HB 512 maintains current law by leaving water testing and public notification authority in the hands of local water authorities in cases of lead contamination. The legislation shortens the public notification timeline to two days after the local water system receives test results showing contamination in the water. Rep. Boccieri argues that although a speedy notification process is critical, local water authorities are not primed and ready to provide such quick responses to a water contamination crisis due to the nature of their small size and limited budget.

“We have already seen the results of forcing small operations to perform broad-scale notifications once a public health crisis is determined,” said Boccieri. “Everyone supports timely notification when lead is found in water. However, the governor wants to require local water authorities to perform a task that his own EPA could not even accomplish. This is not a responsible plan to protect the health of Ohioans.”

Rep. Boccieri recently introduced House Bill 468, a separate measure to address Ohio’s inadequate water contamination reporting process. The Poland lawmaker’s legislation would place both water testing and public notification authority of lead contamination in the hands of local county boards of health, which are already experienced at testing private water sources.

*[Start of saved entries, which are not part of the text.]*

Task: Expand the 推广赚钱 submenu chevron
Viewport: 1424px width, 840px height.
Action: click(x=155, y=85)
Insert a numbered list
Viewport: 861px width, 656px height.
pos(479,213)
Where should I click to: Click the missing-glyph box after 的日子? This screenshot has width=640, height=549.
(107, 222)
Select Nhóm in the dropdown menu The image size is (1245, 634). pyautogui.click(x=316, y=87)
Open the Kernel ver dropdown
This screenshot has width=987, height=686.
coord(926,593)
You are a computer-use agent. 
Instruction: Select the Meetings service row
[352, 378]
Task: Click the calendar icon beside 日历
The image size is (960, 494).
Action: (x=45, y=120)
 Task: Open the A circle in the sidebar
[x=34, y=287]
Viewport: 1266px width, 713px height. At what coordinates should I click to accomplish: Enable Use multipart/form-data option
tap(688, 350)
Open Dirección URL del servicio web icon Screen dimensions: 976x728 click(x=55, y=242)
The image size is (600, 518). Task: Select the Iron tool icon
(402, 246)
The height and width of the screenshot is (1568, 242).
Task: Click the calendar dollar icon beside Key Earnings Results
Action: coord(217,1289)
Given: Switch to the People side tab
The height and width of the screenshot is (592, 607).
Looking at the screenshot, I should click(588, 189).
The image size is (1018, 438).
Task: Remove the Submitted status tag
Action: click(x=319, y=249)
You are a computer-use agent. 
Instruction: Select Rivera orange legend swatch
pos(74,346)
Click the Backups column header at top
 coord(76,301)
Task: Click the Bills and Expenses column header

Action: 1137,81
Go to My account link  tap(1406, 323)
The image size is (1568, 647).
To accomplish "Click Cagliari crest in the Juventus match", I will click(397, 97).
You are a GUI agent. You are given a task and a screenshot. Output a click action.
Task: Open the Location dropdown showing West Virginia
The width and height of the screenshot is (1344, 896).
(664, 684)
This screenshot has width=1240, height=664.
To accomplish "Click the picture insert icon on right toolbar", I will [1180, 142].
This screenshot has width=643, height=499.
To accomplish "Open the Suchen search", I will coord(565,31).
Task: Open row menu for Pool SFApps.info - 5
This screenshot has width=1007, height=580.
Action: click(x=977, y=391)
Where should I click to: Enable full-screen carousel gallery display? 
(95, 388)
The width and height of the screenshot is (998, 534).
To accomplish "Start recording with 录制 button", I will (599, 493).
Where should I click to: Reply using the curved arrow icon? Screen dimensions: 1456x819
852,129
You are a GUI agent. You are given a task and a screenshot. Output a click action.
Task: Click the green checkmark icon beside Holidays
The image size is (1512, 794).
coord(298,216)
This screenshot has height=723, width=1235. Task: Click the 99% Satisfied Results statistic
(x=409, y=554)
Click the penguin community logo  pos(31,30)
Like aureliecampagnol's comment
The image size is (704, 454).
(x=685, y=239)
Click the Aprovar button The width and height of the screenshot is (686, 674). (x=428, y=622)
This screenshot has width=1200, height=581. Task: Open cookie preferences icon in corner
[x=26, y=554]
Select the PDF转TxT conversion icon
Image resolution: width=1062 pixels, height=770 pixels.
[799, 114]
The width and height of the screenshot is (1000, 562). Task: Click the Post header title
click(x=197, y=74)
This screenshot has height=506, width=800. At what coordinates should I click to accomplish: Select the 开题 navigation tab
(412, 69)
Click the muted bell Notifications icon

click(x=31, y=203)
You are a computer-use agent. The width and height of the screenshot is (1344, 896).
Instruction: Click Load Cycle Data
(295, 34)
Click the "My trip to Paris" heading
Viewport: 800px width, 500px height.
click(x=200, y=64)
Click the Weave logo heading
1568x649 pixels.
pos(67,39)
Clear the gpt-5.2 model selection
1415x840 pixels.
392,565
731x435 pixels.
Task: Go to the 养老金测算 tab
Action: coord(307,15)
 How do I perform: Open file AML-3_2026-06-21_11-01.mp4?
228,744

“Local water authorities are often one-person shops and can’t possibly manage the full testing and notification effort on their own. This same process already left dozens of women and children in Sebring drinking contaminated water for months,” said Boccieri. “Every Ohioan has the right to turn on their tap and have clean, uncontaminated drinking water come out. We must take concrete steps to improve our water testing and notification procedures in order to protect the drinking water of all Ohioans.”

In addition to tackling public notification and water testing, HB 512 lowers the state’s lead standard, establishes reporting requirements for lead service lines and expands resources for infrastructure improvements and contamination containment. The House Energy and Natural Resources Committee convenes at 2:30 p.m. in the Statehouse this afternoon.